------ Input material ------

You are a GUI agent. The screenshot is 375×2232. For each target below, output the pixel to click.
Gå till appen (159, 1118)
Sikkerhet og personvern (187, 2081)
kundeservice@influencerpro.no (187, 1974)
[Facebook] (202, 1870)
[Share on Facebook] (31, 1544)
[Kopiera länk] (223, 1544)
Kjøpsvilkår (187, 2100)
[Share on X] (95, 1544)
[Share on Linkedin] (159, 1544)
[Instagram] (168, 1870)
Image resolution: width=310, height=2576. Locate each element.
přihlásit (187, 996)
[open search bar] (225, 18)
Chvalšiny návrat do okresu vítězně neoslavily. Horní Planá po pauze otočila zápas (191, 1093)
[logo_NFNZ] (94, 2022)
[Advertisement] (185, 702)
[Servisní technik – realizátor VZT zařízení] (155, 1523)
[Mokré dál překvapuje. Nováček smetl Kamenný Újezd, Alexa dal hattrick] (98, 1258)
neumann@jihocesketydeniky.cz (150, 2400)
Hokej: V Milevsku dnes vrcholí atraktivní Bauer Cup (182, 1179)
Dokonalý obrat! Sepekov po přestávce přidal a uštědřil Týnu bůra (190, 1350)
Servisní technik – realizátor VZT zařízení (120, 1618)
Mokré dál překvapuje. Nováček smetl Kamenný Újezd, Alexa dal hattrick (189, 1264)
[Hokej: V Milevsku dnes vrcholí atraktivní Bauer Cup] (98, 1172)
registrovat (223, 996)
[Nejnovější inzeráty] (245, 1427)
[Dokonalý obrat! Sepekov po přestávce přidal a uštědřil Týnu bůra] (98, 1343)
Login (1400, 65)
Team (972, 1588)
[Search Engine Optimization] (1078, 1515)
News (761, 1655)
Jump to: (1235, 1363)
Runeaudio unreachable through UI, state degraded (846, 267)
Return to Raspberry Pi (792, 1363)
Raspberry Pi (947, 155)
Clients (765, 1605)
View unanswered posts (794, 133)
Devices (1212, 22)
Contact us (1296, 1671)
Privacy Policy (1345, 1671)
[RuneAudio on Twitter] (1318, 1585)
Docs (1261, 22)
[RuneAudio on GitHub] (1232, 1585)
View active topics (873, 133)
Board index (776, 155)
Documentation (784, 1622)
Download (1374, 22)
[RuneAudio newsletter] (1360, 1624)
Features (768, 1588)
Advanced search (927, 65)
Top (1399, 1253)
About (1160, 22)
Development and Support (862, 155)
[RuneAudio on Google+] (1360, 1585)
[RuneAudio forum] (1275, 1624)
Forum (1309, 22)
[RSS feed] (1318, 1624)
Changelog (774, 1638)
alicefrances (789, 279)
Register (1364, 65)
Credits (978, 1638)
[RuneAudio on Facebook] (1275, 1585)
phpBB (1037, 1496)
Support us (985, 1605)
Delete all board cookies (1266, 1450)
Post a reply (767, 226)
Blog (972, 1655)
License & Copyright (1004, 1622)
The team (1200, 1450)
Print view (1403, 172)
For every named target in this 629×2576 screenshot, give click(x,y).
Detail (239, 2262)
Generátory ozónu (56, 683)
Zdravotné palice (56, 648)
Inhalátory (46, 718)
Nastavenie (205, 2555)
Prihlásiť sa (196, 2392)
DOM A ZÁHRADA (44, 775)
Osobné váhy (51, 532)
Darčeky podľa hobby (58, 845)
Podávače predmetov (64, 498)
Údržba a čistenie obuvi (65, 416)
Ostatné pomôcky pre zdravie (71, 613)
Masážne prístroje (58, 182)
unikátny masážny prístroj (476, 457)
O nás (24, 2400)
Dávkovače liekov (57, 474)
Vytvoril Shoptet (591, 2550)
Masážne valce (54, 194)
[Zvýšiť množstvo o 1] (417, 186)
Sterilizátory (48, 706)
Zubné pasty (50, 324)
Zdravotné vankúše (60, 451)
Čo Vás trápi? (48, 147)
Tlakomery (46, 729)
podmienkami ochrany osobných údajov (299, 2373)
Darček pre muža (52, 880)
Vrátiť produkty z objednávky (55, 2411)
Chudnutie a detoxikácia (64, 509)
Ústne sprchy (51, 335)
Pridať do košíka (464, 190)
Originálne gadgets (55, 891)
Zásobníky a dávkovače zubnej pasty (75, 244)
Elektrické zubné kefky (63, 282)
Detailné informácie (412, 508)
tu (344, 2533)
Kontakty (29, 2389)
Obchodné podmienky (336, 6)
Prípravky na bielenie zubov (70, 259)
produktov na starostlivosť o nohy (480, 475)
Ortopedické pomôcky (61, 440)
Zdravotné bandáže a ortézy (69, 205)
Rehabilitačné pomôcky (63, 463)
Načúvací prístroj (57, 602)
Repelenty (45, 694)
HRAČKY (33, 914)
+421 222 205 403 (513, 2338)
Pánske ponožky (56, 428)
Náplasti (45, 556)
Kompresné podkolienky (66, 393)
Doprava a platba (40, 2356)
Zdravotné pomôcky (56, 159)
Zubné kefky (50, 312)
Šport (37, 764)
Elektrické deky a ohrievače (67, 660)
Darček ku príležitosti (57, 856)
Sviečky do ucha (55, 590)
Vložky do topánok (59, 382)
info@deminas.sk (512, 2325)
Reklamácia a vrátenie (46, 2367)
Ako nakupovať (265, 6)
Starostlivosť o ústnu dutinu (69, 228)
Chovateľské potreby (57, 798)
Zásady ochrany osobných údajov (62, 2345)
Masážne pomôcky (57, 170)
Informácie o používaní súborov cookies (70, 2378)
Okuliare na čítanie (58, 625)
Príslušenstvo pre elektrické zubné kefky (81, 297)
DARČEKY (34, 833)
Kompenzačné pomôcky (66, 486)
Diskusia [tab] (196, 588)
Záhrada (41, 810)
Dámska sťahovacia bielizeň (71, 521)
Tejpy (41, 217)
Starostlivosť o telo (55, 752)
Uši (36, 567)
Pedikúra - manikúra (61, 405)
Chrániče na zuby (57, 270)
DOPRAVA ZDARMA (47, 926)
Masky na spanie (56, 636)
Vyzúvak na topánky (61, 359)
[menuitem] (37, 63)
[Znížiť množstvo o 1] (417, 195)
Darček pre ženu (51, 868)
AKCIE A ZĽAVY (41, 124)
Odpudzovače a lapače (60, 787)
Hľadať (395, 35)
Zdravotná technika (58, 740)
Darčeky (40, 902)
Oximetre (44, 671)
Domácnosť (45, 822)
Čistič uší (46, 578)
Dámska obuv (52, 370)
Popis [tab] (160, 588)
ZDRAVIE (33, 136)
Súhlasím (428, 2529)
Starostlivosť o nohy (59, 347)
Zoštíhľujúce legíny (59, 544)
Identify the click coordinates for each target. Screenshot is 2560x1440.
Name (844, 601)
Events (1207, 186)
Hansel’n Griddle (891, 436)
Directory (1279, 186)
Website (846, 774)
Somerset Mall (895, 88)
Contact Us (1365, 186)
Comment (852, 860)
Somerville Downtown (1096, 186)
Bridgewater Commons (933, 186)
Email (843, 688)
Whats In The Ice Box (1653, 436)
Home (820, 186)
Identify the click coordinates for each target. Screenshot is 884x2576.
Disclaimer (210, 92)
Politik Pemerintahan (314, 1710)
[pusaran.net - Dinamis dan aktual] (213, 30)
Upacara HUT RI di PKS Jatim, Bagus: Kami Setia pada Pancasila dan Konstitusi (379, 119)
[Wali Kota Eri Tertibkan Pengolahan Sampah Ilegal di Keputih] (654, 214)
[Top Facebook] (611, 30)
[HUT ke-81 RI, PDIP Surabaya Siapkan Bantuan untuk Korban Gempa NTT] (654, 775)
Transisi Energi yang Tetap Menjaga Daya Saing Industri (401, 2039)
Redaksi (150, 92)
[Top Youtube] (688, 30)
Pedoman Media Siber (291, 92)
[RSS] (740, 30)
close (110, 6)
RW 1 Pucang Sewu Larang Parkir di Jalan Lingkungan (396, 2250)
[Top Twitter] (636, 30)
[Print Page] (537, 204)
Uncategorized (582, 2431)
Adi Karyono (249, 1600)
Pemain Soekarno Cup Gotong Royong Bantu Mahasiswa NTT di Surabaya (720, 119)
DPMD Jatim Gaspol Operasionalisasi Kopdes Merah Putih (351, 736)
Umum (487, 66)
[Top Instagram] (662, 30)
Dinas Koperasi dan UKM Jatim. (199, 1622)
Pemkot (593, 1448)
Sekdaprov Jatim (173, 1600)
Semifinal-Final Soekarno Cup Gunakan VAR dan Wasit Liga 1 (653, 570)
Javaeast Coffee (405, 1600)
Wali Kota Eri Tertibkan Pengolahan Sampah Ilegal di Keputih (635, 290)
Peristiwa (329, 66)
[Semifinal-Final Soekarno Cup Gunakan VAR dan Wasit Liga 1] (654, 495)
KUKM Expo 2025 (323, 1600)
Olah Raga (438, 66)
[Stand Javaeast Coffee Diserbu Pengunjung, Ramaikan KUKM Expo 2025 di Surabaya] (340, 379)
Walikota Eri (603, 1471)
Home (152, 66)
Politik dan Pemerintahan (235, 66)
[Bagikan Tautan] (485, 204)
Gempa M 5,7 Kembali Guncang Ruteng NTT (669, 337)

------

Among the records above, repeat exactly the line with "Údržba a čistenie obuvi (65, 416)", the line with "podmienkami ochrany osobných", and every line in between, and only those.

Údržba a čistenie obuvi (65, 416)
Ostatné pomôcky pre zdravie (71, 613)
Masážne prístroje (58, 182)
unikátny masážny prístroj (476, 457)
O nás (24, 2400)
Dávkovače liekov (57, 474)
Vytvoril Shoptet (591, 2550)
Masážne valce (54, 194)
[Zvýšiť množstvo o 1] (417, 186)
Sterilizátory (48, 706)
Zubné pasty (50, 324)
Zdravotné vankúše (60, 451)
Čo Vás trápi? (48, 147)
Tlakomery (46, 729)
podmienkami ochrany osobných údajov (299, 2373)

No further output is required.